As you can see, all Marco Reus had to do was drop a bit deeper from his position at the tip of the diamond to be completely open. Here, Freiburg midfielder Nicolas Höfler has to mark both Julian Brandt and Reus. While he does his best to cover both, Reus finds enough space for Emre Can to hit him with a quick pass. Christian Günter tries to step out of the back line, but it’s too late. Reus is able to dribble in towards the 18 yard box and play a quick pass to Malen, who draws the corner that leads to BVB’s first goal.

It was perfect. If there was wide space available on either side, Malen, Reus, or Brandt would drift into it. If Guerreiro advanced, Bellingham would drop back and cover for him. If any of the four midfielders in the diamond won a ball in midfield, he would immediately have three passing options darting forward. Meanwhile, just by staying forward and threatening any open spaces available, Donyell Malen and Erling Haaland completely neutralized Freiburg’s back line, keeping them hemmed into their own zone.

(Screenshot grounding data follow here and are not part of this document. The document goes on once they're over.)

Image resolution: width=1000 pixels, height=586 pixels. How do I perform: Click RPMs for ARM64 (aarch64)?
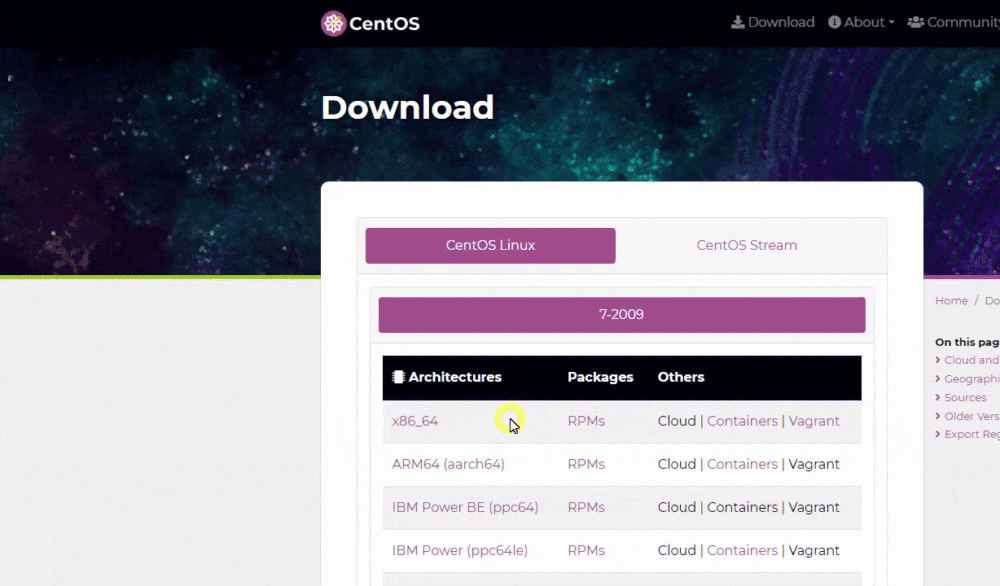[x=586, y=464]
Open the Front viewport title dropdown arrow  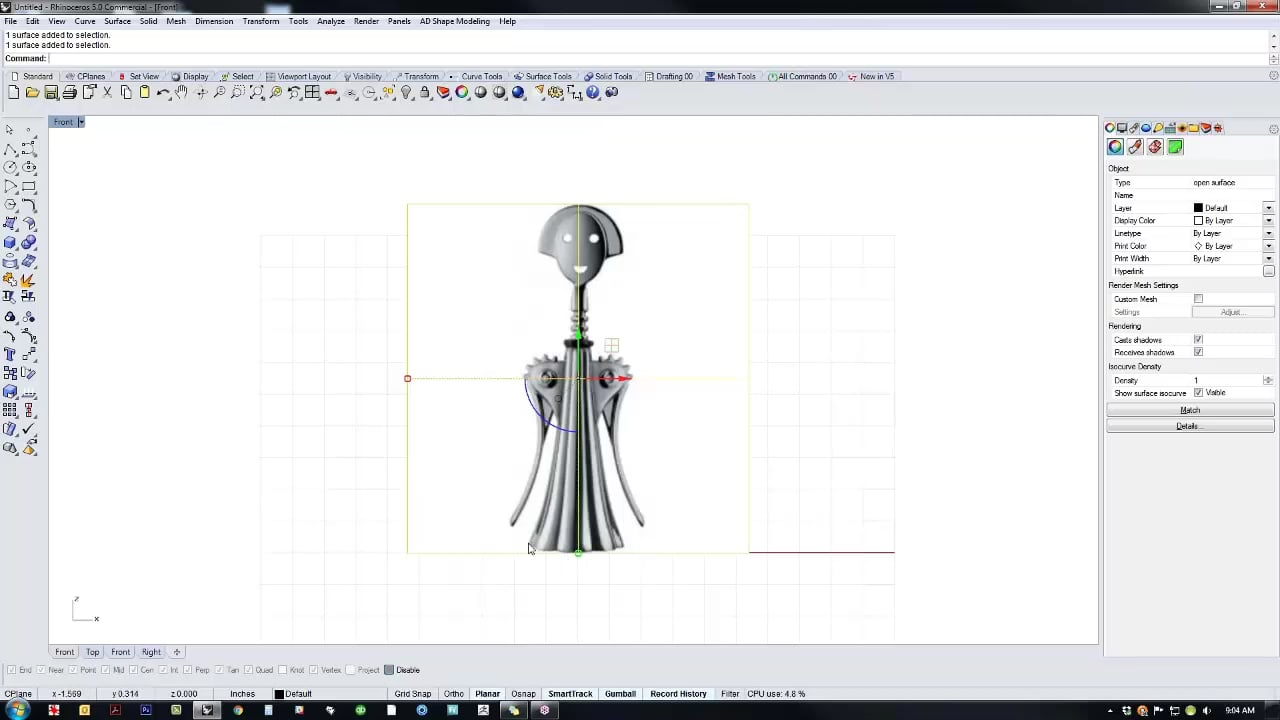coord(81,122)
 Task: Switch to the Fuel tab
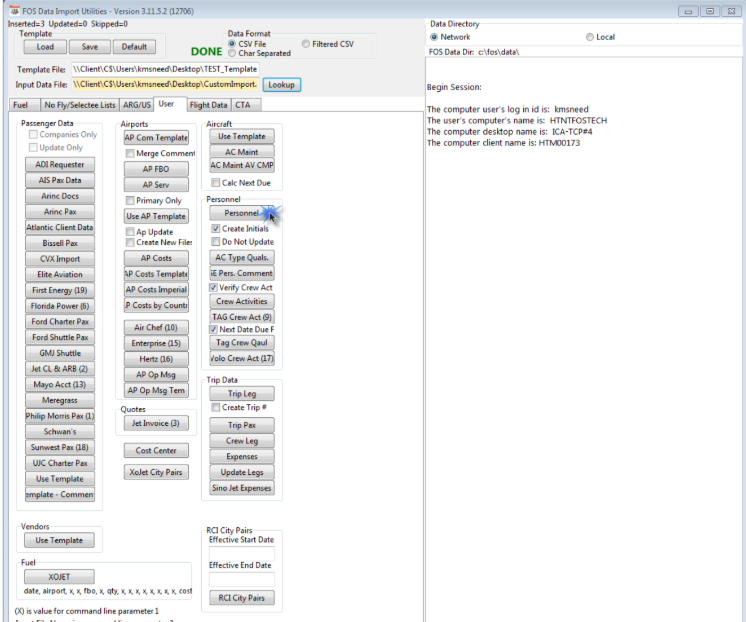coord(20,104)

I may do a tactical breakdown of this game over the weekend, because I have a lot more I could say, but for now I’ll just say that Marco Rose’s plan worked to perfection. It was fluid, it was dynamic, it was everything you want out of a squad. Great work.


Like a total moron, I tweeted out during the game #HappyPieces, not realizing that #GladPieces works so much better. Over the years, BVB have grown a reputation for being particularly mediocre at set pieces, both defensively and offensively. This was not the case today, though. Dortmund scored not one, but TWO set pieces goals in the first half. Both goals came from corners, both were assisted by Julian Brandt, and both were scored by none other than Thomas Meunier. If you had a Thomas Meunier brace on your bingo card, please contact me ASAP with the lotto numbers!

Fun fact: BVB scored 40% of all their Bundesliga goals from corners today.

Why can’t we have nice things

Not to bring you all down, but not everything today was sunshine and rainbows. Borussia Dortmund’s injury situation, specifically, only worsened. Both Emre Can and Thomas Meunier needed to come off, both with apparent muscle injuries. I didn’t catch what afflicted Meunier, but I did see Emre Can clutching his hip flexor in pain. While he played through it for about 20 minutes, he needed to come off at the half for Manuel Akanji.

Hopefully, neither injury is minor, because Dortmund need all the players they can muster right now.

Your Thoughts

Other than a few more tactical notes that I’d like to get into at a later date, I don’t have much more to say about this match. BVB were dominant from start to finish. I’m so excited to see what this team can do in the Europa League.